To do: Can you switch "waffle menu" to "grid menu" in the lines starting at the one containing "Where should I" and ending with the last line, then return only those lines with nothing else changed?

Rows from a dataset

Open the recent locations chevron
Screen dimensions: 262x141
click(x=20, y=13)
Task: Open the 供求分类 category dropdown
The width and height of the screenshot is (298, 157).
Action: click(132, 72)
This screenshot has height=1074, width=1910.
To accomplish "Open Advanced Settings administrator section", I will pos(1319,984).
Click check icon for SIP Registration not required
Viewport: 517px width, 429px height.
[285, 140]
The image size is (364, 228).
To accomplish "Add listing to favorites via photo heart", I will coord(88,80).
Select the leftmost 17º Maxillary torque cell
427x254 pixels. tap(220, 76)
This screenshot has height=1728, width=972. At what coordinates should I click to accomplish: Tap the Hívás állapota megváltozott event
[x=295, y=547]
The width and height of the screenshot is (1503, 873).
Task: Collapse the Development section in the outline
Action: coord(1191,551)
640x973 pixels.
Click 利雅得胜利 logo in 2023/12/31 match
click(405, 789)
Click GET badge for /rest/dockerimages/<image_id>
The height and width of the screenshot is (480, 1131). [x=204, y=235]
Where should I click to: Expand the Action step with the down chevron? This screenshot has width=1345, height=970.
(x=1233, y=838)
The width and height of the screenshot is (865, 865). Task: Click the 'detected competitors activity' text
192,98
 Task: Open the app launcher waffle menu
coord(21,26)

Right answer:
Where should I click to: Expand the Action step with the down chevron? This screenshot has width=1345, height=970.
(x=1233, y=838)
The width and height of the screenshot is (865, 865). Task: Click the 'detected competitors activity' text
192,98
 Task: Open the app launcher grid menu
coord(21,26)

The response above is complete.